Wark Co. v. Beach Hotel Corporation

154 A. 252, 113 Conn. 119, 1931 Conn. LEXIS 80
CourtSupreme Court of Connecticut
DecidedApril 6, 1931
StatusPublished
Cited by3 cases

This text of 154 A. 252 (Wark Co. v. Beach Hotel Corporation) is published on Counsel Stack Legal Research, covering Supreme Court of Connecticut primary law. Counsel Stack provides free access to over 12 million legal documents including statutes, case law, regulations, and constitutions.

Bluebook
Wark Co. v. Beach Hotel Corporation, 154 A. 252, 113 Conn. 119, 1931 Conn. LEXIS 80 (Colo. 1931).

Opinion

Maltbie, C. J.

This action is brought to foreclose a mechanic’s lien and comes to us upon a reservation. For the solution of the questions propounded to us we do not need to consider many of the facts in the stipulation and shall confine ourselves to those pertinent to the particular issue before us.

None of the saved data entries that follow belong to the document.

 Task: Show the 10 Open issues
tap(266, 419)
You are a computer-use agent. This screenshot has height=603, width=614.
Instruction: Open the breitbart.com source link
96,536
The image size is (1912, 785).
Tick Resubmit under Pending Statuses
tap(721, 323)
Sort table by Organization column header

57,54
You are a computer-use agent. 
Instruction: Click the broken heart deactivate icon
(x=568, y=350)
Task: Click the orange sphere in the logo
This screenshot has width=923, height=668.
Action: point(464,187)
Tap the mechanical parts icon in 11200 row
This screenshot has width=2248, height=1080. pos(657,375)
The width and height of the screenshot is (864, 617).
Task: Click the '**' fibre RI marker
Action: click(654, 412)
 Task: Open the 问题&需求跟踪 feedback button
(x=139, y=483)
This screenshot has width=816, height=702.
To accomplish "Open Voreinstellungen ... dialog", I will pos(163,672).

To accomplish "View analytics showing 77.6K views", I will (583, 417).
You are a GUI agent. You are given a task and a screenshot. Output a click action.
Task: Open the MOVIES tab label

On May 26th, 1927, Francis E. Beach owned the land described in the certificate of lien and on that day he entered into a contract with the Development Service Corporation, in which provisions were made for financing the erection of a hotel building on the premises and the organization of a corporation to lease the property and operate the hotel. The defendant the Beach Hotel Corporation was thereupon organized. On September 23d, 1927, the Hotel Corporation entered into a contract with the plaintiff for the construction of the hotel for the price of $662,000. On the same day the plaintiff entered into a contract with the Development Corporation which recited the making of the construction contract just referred to and contained a subscription for seventeen hundred and fifty shares of the preferred stock of the Hotel *121 Corporation of a par value of $100 each, together with an equal number of shares of the common stock of a par value of $5, ten per cent of the price to be paid upon the making of the construction contract and the balance in instalments thereafter. This contract was indorsed “Approved and Agreed to, Beach Hotel Corporation, by Francis E. Beach, Pros.” A certificate for this stock was sent to the plaintiff on March 2'6th, 1929. The plaintiff completed the construction of the hotel on May 6th, 1929, but it has never been paid a considerable portion of the consideration stated in the contract nor, on the other hand, has it paid anything on its subscription to the stock of the Hotel Corporation except the first payment of ten per cent. We are asked, first, whether the plaintiff is obliged to credit the defendant with the par value of the stock sent to it by the Hotel Corporation upon the balance due under the building contract; and, secondly, whether the mechanic’s lien claimed by the plaintiff is void as overstating the amount due it under the building contract, or, if the court finds that a deduction should be made on account of the stock subscription, whether the lien is valid for the balance of the amount due under that contract.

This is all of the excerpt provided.